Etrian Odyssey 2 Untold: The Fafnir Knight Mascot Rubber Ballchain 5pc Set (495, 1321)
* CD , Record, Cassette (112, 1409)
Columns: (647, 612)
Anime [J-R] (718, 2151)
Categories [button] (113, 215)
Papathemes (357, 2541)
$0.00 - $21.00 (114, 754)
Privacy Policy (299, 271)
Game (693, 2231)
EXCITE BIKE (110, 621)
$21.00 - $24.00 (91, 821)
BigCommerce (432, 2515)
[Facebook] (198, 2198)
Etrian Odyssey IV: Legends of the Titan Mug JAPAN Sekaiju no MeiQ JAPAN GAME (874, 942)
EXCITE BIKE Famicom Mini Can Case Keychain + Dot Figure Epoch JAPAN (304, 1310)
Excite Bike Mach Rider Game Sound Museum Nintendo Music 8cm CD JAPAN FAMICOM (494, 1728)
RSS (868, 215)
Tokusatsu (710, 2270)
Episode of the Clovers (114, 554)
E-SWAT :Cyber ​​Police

**ASSIGNMENT:** Figure out how many lines of the data above include "Etrian", then give the number and nothing more.

**EXERCISE RESULT:** 2